» **Work order**
Every record must appear in the answer exactly as it stands.

[Collected data]
· · · ·

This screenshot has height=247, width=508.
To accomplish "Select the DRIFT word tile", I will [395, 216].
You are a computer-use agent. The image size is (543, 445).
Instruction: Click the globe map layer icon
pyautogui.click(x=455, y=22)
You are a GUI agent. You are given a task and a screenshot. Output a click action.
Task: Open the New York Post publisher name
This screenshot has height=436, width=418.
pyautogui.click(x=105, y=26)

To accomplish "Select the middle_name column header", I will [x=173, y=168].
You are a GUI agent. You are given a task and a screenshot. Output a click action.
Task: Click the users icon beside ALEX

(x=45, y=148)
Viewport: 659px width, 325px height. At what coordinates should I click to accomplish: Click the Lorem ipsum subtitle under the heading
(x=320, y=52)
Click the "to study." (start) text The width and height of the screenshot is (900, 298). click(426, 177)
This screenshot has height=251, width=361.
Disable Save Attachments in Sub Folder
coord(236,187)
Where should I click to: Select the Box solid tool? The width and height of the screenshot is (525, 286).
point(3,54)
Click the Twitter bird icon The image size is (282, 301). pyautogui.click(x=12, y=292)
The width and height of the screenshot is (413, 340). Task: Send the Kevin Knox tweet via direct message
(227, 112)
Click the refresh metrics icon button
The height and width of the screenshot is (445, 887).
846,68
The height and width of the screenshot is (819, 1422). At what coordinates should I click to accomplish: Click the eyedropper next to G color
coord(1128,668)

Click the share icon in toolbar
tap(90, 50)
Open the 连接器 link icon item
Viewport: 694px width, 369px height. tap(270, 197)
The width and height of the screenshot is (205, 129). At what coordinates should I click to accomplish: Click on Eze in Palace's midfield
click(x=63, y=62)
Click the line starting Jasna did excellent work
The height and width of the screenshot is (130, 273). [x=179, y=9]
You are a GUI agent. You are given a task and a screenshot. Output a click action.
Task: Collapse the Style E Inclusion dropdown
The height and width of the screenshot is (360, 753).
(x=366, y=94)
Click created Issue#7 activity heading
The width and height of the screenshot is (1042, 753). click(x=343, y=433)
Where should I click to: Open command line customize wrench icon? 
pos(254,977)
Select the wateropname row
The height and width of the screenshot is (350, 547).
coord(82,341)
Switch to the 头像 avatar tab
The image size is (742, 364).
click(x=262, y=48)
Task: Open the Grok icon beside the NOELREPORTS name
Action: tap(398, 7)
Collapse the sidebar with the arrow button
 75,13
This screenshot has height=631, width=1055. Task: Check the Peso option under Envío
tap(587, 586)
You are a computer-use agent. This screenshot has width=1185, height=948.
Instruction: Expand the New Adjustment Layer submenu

· · · ·

» **Final answer**
This screenshot has height=247, width=508.
To accomplish "Select the DRIFT word tile", I will [395, 216].
You are a computer-use agent. The image size is (543, 445).
Instruction: Click the globe map layer icon
pyautogui.click(x=455, y=22)
You are a GUI agent. You are given a task and a screenshot. Output a click action.
Task: Open the New York Post publisher name
This screenshot has height=436, width=418.
pyautogui.click(x=105, y=26)

To accomplish "Select the middle_name column header", I will [x=173, y=168].
You are a GUI agent. You are given a task and a screenshot. Output a click action.
Task: Click the users icon beside ALEX

(x=45, y=148)
Viewport: 659px width, 325px height. At what coordinates should I click to accomplish: Click the Lorem ipsum subtitle under the heading
(x=320, y=52)
Click the "to study." (start) text The width and height of the screenshot is (900, 298). click(426, 177)
This screenshot has height=251, width=361.
Disable Save Attachments in Sub Folder
coord(236,187)
Where should I click to: Select the Box solid tool? The width and height of the screenshot is (525, 286).
point(3,54)
Click the Twitter bird icon The image size is (282, 301). pyautogui.click(x=12, y=292)
The width and height of the screenshot is (413, 340). Task: Send the Kevin Knox tweet via direct message
(227, 112)
Click the refresh metrics icon button
The height and width of the screenshot is (445, 887).
846,68
The height and width of the screenshot is (819, 1422). At what coordinates should I click to accomplish: Click the eyedropper next to G color
coord(1128,668)

Click the share icon in toolbar
tap(90, 50)
Open the 连接器 link icon item
Viewport: 694px width, 369px height. tap(270, 197)
The width and height of the screenshot is (205, 129). At what coordinates should I click to accomplish: Click on Eze in Palace's midfield
click(x=63, y=62)
Click the line starting Jasna did excellent work
The height and width of the screenshot is (130, 273). [x=179, y=9]
You are a GUI agent. You are given a task and a screenshot. Output a click action.
Task: Collapse the Style E Inclusion dropdown
The height and width of the screenshot is (360, 753).
(x=366, y=94)
Click created Issue#7 activity heading
The width and height of the screenshot is (1042, 753). click(x=343, y=433)
Where should I click to: Open command line customize wrench icon? 
pos(254,977)
Select the wateropname row
The height and width of the screenshot is (350, 547).
coord(82,341)
Switch to the 头像 avatar tab
The image size is (742, 364).
click(x=262, y=48)
Task: Open the Grok icon beside the NOELREPORTS name
Action: tap(398, 7)
Collapse the sidebar with the arrow button
 75,13
This screenshot has height=631, width=1055. Task: Check the Peso option under Envío
tap(587, 586)
You are a computer-use agent. This screenshot has width=1185, height=948.
Instruction: Expand the New Adjustment Layer submenu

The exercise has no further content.